**What is being asked**
For the data below, retype word for word the lines from the one containing "The height and" through the one containing "Select the Crop tool"; drop the pictures.

**Dataset extract**
*** Begin section ***

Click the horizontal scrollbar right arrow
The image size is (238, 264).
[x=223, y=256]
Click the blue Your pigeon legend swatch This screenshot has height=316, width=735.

*** End section ***
*** Begin section ***

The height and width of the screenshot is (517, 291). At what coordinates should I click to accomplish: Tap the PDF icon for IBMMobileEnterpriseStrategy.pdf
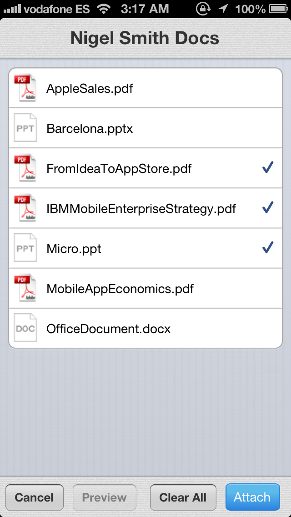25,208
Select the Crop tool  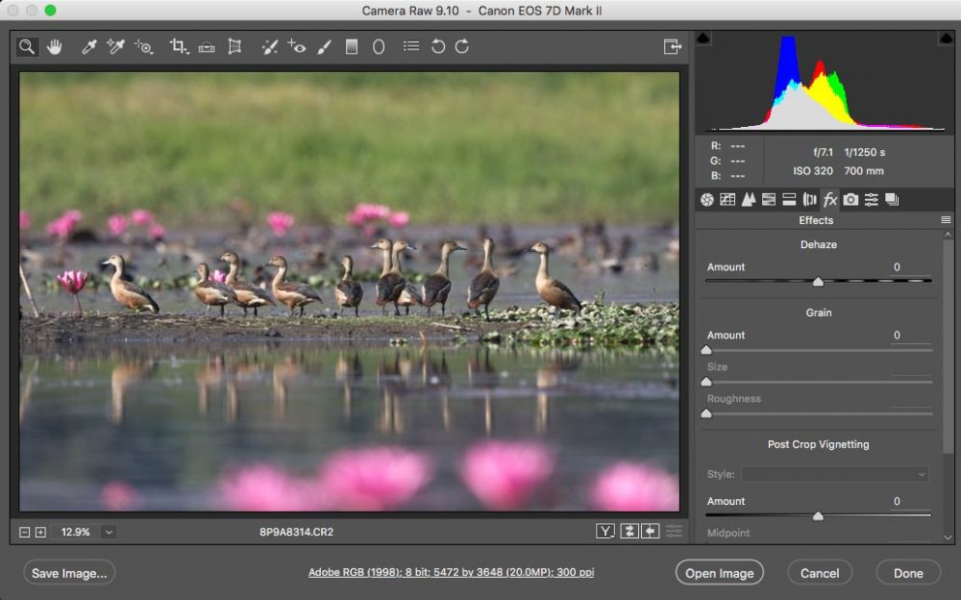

*** End section ***

**Exercise solution**
The height and width of the screenshot is (517, 291). At what coordinates should I click to accomplish: Tap the PDF icon for IBMMobileEnterpriseStrategy.pdf
25,208
Select the Crop tool  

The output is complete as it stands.